RECORDS SUPPLIED
=== Section Start ===

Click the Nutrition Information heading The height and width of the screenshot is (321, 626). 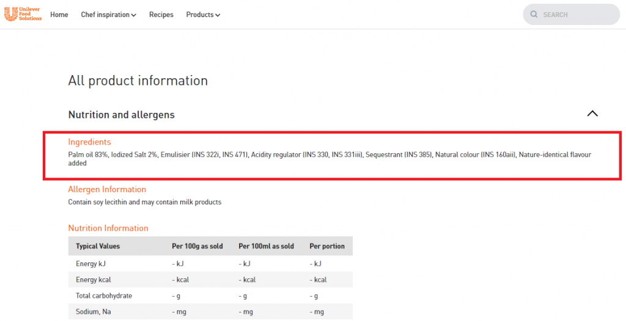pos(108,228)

=== Section End ===
=== Section Start ===

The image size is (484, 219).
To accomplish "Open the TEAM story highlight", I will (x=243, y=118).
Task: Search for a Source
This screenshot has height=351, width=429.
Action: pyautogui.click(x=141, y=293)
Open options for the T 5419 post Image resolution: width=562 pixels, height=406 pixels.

=== Section End ===
=== Section Start ===

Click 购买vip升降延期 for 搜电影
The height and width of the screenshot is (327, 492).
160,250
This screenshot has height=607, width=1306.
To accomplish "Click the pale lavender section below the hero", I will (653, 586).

=== Section End ===

ASSIGNED TASK
Where the word "accomplish" appears in a line of the data above, tally that line; then give the total and nothing more.

SOLUTION FOR THIS EXERCISE
2